Lettere: No a 91 pezzi ogni ora.
Noi operai e operaie dell’Electrolux diciamo che il sindacato ora sbaglia! Pensare di aumentare all’infinito la velocità delle catene di montaggio è proprio un grave errore! Sulle catene lavorano delle persone, non dei robot.
In pochi anni si è passati da una caduta di 60 pezzi ora, alla disponibilità di fare 91 pezzi ora come ipotesi sindacale (99 pezzi rimane la richiesta dell’azienda). Oltretutto dovendo recuperare le pause fisiologiche (pipì) aumenta ulteriormente il ritmo di lavoro. Una brutalità!
Per anni il sindacato ha sostento che per lavorare bene e meglio, è necessario ricomporre il contenuto del lavoro, sia per arricchire la mansione, sia per rendere meno alienante la prestazione.

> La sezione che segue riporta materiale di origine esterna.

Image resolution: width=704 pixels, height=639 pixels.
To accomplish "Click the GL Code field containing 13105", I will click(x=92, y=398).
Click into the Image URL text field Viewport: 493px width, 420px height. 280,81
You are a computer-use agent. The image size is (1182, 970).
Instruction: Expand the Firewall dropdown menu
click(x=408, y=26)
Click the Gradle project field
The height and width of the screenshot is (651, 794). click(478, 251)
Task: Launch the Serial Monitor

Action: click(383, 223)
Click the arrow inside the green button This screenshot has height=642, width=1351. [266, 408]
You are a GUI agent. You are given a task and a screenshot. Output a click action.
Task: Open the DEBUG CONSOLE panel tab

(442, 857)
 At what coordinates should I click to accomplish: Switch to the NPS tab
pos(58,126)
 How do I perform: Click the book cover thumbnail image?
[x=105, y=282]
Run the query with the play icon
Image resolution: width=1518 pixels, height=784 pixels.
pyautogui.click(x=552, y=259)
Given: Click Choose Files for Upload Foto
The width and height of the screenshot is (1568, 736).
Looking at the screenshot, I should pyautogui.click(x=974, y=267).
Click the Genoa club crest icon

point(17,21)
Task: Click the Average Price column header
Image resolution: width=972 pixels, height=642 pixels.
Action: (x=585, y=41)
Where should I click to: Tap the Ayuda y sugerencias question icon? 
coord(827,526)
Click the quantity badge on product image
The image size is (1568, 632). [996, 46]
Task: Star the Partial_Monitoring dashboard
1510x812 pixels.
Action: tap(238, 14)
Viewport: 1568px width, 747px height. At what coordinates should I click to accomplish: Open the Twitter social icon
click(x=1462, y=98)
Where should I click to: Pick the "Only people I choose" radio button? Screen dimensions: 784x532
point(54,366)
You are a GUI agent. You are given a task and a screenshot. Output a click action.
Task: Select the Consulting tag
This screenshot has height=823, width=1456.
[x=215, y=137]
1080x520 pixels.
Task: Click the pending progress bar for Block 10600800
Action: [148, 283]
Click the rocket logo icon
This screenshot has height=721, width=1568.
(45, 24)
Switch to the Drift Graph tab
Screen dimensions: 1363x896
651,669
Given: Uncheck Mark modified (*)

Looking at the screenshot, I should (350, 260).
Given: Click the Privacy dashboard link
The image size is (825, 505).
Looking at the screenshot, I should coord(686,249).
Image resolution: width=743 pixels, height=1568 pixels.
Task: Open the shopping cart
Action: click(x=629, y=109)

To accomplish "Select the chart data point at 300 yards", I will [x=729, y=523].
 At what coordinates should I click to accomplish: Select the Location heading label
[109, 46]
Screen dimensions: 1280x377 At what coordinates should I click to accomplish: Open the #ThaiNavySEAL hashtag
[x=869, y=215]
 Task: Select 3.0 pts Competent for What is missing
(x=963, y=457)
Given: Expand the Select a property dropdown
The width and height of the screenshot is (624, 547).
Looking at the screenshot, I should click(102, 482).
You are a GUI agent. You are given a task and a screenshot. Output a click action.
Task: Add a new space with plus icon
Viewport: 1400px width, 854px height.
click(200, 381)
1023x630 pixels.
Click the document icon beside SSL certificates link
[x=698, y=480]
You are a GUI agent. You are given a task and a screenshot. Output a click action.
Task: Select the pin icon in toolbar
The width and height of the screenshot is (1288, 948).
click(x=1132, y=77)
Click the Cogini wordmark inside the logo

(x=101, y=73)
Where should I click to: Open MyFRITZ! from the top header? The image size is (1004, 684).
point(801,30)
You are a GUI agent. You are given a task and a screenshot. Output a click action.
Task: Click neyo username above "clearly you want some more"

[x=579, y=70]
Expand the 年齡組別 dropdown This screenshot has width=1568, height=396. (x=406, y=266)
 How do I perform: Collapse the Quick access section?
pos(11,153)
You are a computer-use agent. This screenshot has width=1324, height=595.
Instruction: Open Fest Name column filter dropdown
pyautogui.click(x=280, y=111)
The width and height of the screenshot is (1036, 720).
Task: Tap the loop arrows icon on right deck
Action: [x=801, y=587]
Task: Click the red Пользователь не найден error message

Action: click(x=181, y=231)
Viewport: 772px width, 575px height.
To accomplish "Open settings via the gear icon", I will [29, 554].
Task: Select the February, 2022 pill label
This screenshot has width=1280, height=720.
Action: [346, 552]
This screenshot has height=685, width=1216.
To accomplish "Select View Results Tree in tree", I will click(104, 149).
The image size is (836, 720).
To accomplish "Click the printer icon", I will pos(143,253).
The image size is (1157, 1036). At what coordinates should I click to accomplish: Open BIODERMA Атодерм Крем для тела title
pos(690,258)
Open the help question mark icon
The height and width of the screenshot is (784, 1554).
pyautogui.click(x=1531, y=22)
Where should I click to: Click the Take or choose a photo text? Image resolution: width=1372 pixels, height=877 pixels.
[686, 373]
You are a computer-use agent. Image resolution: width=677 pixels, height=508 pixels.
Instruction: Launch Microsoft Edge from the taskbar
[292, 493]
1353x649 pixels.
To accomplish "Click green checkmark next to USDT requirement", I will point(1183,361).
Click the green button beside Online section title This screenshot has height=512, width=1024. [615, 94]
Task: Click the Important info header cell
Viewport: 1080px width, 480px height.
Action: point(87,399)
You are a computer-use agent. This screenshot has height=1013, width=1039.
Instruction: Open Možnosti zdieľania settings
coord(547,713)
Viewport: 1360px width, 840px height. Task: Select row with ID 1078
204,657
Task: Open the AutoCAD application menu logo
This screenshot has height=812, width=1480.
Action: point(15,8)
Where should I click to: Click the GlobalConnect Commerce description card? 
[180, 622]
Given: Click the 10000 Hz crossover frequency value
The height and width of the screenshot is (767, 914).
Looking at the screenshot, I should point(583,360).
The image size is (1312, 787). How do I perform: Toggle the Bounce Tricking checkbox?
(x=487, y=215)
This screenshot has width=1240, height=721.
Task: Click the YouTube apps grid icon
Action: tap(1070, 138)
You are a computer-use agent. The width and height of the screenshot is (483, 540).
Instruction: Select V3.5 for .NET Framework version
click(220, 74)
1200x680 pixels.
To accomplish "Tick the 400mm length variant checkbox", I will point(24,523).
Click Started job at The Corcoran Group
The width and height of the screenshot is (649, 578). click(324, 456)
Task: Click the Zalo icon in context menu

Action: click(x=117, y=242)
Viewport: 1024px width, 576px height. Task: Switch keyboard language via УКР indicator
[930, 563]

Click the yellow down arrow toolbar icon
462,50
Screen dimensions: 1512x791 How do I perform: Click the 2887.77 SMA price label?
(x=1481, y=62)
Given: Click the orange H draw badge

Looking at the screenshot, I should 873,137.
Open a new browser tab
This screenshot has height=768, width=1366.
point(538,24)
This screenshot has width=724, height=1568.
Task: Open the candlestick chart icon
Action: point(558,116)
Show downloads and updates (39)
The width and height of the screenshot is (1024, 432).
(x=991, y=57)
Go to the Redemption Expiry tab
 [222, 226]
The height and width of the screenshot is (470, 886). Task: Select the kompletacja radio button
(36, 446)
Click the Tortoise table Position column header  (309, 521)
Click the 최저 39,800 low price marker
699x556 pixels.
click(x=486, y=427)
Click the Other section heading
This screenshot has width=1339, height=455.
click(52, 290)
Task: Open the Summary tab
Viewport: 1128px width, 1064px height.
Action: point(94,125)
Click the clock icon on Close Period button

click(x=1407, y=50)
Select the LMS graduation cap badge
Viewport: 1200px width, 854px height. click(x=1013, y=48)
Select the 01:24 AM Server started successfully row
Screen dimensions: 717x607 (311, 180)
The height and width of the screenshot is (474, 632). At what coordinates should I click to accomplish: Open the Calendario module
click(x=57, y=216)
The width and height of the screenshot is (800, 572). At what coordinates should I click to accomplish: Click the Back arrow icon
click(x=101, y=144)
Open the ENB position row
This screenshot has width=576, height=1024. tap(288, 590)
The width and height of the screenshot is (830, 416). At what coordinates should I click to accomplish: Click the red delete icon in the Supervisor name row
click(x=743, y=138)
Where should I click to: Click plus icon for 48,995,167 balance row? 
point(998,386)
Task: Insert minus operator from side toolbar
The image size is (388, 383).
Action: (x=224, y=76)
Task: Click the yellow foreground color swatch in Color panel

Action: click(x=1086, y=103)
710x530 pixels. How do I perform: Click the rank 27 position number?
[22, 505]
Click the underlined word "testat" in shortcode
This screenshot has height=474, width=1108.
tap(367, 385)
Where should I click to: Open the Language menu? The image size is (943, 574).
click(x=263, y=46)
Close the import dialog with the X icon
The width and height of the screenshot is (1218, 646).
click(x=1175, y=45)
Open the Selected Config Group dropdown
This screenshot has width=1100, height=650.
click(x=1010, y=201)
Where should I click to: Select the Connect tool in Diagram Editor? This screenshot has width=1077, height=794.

L’alienazione è fenomeno da tempo studiato che provoca problemi di salute.
Riteniamo che nulla sia più alienante di lavorare a cadenza di un pezzo ogni poche decine di secondi in catene di montaggio a ritmo vincolato, nei quali si è chiamati a fare svariate operazioni nella frazione di tempo. È evidente a qualunque persona con un minimo di buon senso, che più s’aumenta il ritmo della catena e maggiore è il rischio di riscontrare malattie professionali alle articolazioni e perdita di capacità lavorativa.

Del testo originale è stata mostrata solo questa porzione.